Teva is just over a year old, perfectly healthy and beautiful. Very smart and well trained. She was purchased from a very carefully researched breeder who owned both parents.

The problem is that she acts very submissive to me (dad of the house). She cowers down and slinks off with her tail firmly down. She does this sometimes just by seeing me walk her way. Retreating to her crate. Other times like any Vizsla she is where ever I am and often lying on me. 

She has always been had a submissive pee problem. With others it is out of excitement. With me it is as she approaches me in a head down, tail down submissive "grin". 

She will often cower down as I go to pet her and pee.

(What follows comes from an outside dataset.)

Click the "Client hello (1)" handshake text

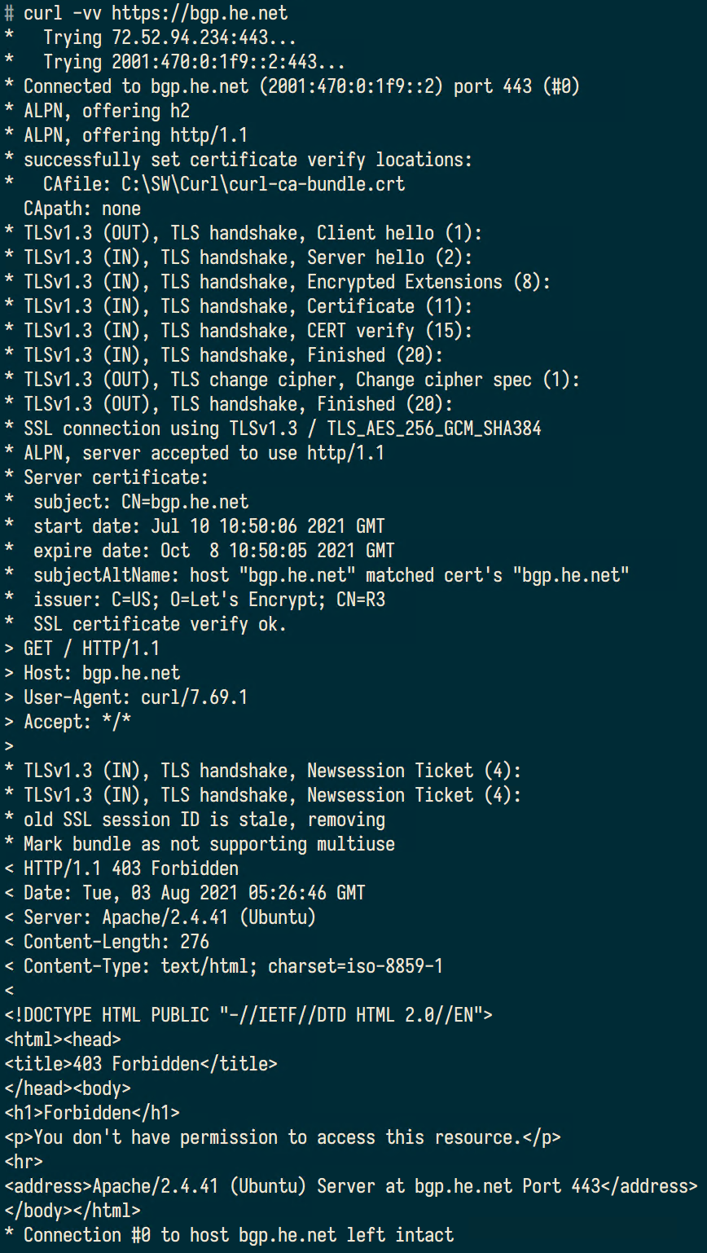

She continues this even as I get down on the ground with her to reassure her and calm her being very aware not to tower over her. 

It is a problem at this point. I often cant interact with her due to this and despite my efforts to become playfully "submissive" with her or "let her win" her confidence around me is only temporary.

She is not this way with any other adult, child or dog. Again outside of the ridiculously persistent submissive peeing when meeting others even if she has been around them often.

What am I not doing right. I don't want a mentally broken dog.


----------



## veifera (Apr 25, 2012)

I think the most stereotypical thought is you may have corrected her too hard at some point early in life or you trained obedience like she was a German Shepherd. It's hard to say what you're doing wrong without knowing the background and your training or interaction style.

I would propose an experiment: ignore her for a few days in such a way that you only interact with her when she herself initiates contact and only for as long as she wants it. If/when she does, follow her lead to see what her buttons are and her comfort level. Then you could take it as a basis and build slowly off of that, increasing her confidence gradually.

And also, watch how the interaction goes with other (family members) with whom she doesn't have that problem. What's different in how they interact with her?

Just a thought, hope it helps to figure out what's going.


----------



## WillowyndRanch (Apr 3, 2012)

As hard as it can be, the best thing you can do is ignore her. Let her come to you and without really paying attention to her, just reach out and "absent mindedly" give her a pet or two without looking at her or giving her your focus and move on. 

You are the leader and can lead her with nary more than a look. Posturing your submission to her when she is submitting is not a good approach. If she cowers and rolls or pees, just walk away and totally ignore her. By trying to gain her confidence, you are actually applying pressure in her mind. No comment, no looks - as though she doesn't even exist from your high position. You can whistle happily to yourself and project that you are not angry or upset at anything in the world as you go past her.

Good luck - timid intelligent dogs can be the most trying at times.
Ken


----------



## threefsh (Apr 25, 2011)

My sister's chihuahua does this when anyone enters their house. I ignore her for about 5 minutes when I first come through the door. Next, I sit on the ground (no eye contact) and speak with her very calmly/slowly as she comes up to see me. If I see the tail tuck I know I've moved too quickly. She's not at all shy, just extremely submissive when greeting people. 

Also - she's acknowledging you as the "alpha dog" of the house, so I would take it as a sign that she respects your authority & not worry about it too much unless you think she has been abused in some way that would cause this behavior.


----------



## redbirddog (Apr 23, 2010)

Nothing a 1,000 miles of on-leash walking can't cure. ;D

http://redbirddog.blogspot.com/2009/06/importance-of-mastering-art-of-walk.html

Just don't pay her no mind until it is time for a walk. Then get excited start walking. Don't even look at her. Just start walking and become her pack friend. Nothing says to a dog "you are my dog friend like a walk!"

RBD


----------